Germain, for her part, maintains that she was a longtime friend of Potter and acted on her behalf. Her lawyers claim the museum’s accusations rely “largely on inadmissible or out of context evidence such as hearsay, improper lay opinions disguised as facts,” as well as “unauthenticated medical records and undesignated expert opinions.”

While many museums must contend with late in life changes in wishes on the part of donors, few end up taking the matter to court.

“Museums frequently find themselves trying to decide what the best thing to do is when wills and generosity to a museum are called into question by people who are surprised their relative was so generous,” Daniel E. O’Leary, the former director of the Portland Museum of Art, told the Portland Press Herald, which first reported the story. “Almost everybody who dies with a lot of art and money, people come banging around. If there was some pledge to the museum or language in the will, that’s often an issue.”

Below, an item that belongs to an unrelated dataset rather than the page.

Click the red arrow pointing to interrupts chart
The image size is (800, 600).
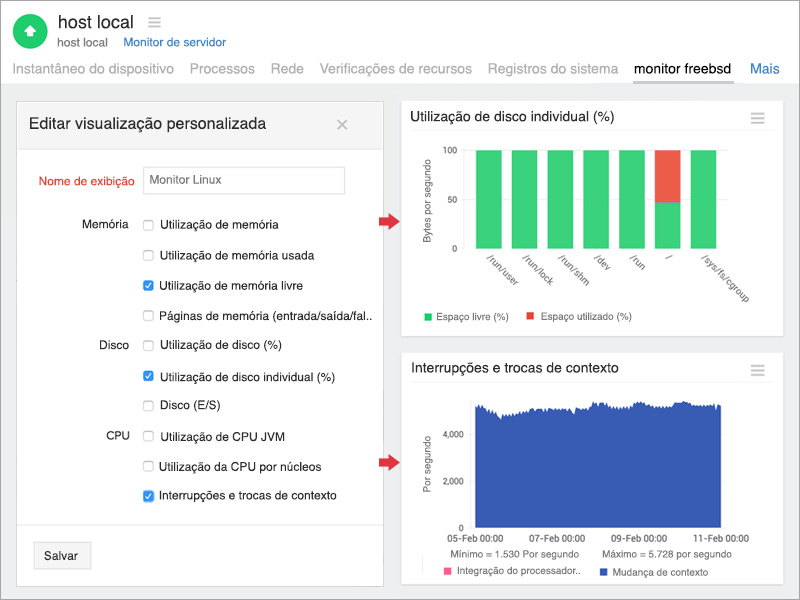(389, 462)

Germain alleges that that Potter’s former lawyer Matthew Goldfarb pressured her to include the museum in her will. Potter ceased working with Goldfarb in 2014—the same time she began working to change her estate plan.

“I am not sure how a museum which thrives on donations from members and the general public believes a lawsuit enhances its brand in this fashion,” Gene Libby, Germain’s attorney, told artnet News.

The PMA declined to comment on the case, as did the institution’s lawyers.

The case is scheduled to go to trial at the Cumberland County Superior Court in July. Meanwhile, the Maine Supreme Judicial Court will begin hearing oral arguments in a related matter: Germain’s petition to receive funds from Potter’s will before the larger case is settled.